1. The Catholic bishops in America are not evil.  No, really, they aren't.  They may not all be saints, and they probably have habitual sins they struggle with like the rest of us, but they are not in cahoots with Satan and the Communists in a grand conspiracy to topple the Real True Church and replace it with a watered-down, namby-pamby false religion that teaches people (gasp!) that it is sometimes okay to smile at someone without knowing whether that person is friend or foe, and things like that.

2. It actually is okay to smile at someone without knowing whether that person is friend or foe.  This is because charity compels us to default to "friend" unless we know for a certainty otherwise.  And "know for a certainty" means something serious, like that the person is actually trying to harm us, not merely that the person didn't FWD our last FWD: FWD: FWD email proving that everyone but us is evil.

3. The Church, even in America, does not teach that contraception, abortion, gay marriage, remarriage after divorce, fornication, etc. are fine and dandy.  Anybody who tells you that the Church in America, the bishops, or anybody else regularly presents any of that stuff as Catholic teaching with diocesan approval is mistaken.  Rare examples of idiots on their own trying to present any of that stuff as okay for Catholics should be addressed by contacting the proper authorities, not by spreading Internet conspiracies that claim that every diocese secretly teaches all this stuff and shuts down those who would expose the TRUTH.

4. Pope Francis is not a squishy modernist who plans to ban the Extraordinary Form of the Mass and require churches to be festooned with beach balls and tee shirts.  Enough, already.

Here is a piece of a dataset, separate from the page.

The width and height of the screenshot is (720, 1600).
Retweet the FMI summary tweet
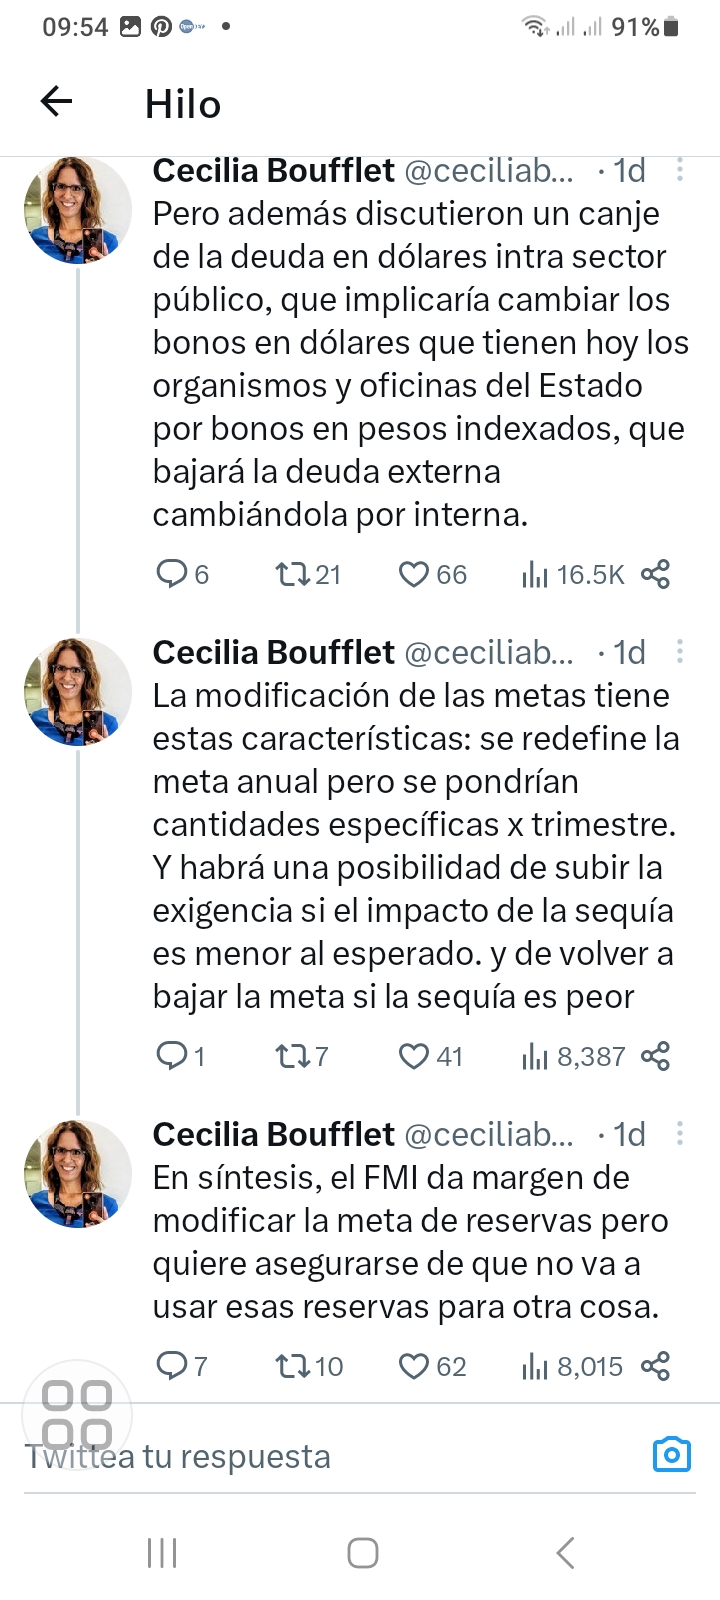coord(293,1366)
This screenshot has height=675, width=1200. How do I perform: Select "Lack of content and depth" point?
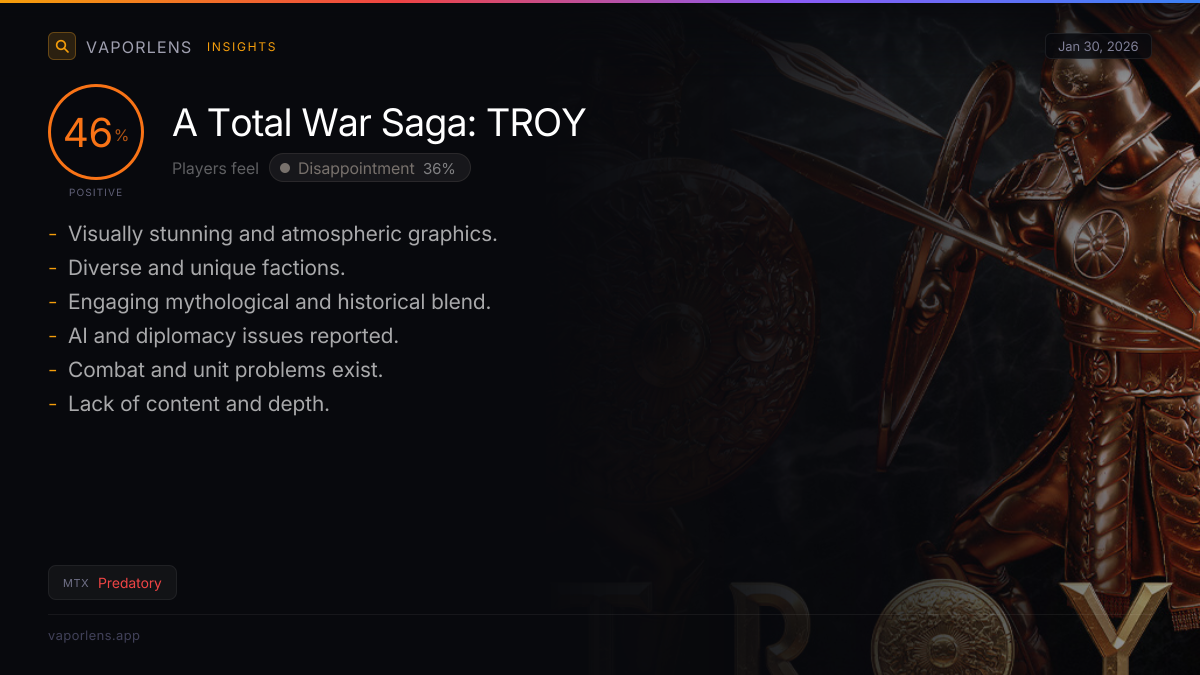coord(198,404)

5. The plight of the immigrant actually is a real Catholic concern, not a ploy by liberal pseudo-Catholics to increase the number of Democratic Party voters in the future.  How we address that plight is subject to prudential judgment, but fostering an attitude of hatred toward people, many of whom are our Catholic brothers and sisters, without realizing the complexity of the problems that brought them here in desperation or the hypocrisy of the corporations who keep them here in order to exploit their work is clearly wrong and should not be done.

6. Reception of Holy Communion in the hand does not prove that a person is a liberal Catholic bent on pushing for an agenda that includes guitar Masses, female priests, or a happy-clappy church environment; reception of Holy Communion on the tongue does not prove that a person is holy and righteous in the Lord's eyes.  Case in point: I receive on the tongue, having never become accustomed to the other method which was introduced when I was a teen.  Nobody ought to jump to any conclusions about my inner holiness because of that, and I'd be horrified if they did.

7. Extraordinary Ministers of Holy Communion are not evil, and their presence at a Mass does not prove that the pastor is a squishy modernist or that the bishop of that diocese is an evil heretic.

8. The term "professional Catholic" is a silly attempt to make a pejorative out of an ordinary phrase.  More to the point, it applies just as much to someone who makes $40,000 a year from a Catholic apostolate as it does to someone who makes double or triple that amount--and to someone who makes a tenth or a twentieth of that amount, for that matter.  If a professional Catholic writer, teacher, speaker, or apostolate asks you for a donation you have the right to consider whether or not you'd like to contribute based on whatever criteria you'd like.  Other than that, this really is a MYOB (Mind Your Own Business) field.

9.  Catholic women can wear slacks.  They are not required to wear veils or hats in church. 

10.  If you honestly, truly believe that you are part of a tiny remnant of true Catholicism (whether you come at this from the left or the right; that is, whether you think Vatican II didn't go far enough or whether you think it was pretty much pure evil from the get-go) and that just about every single other Catholic in America is going to Hell for not belonging to your tiny remnant group, then you are the problem, not the solution.  Trust me on this one.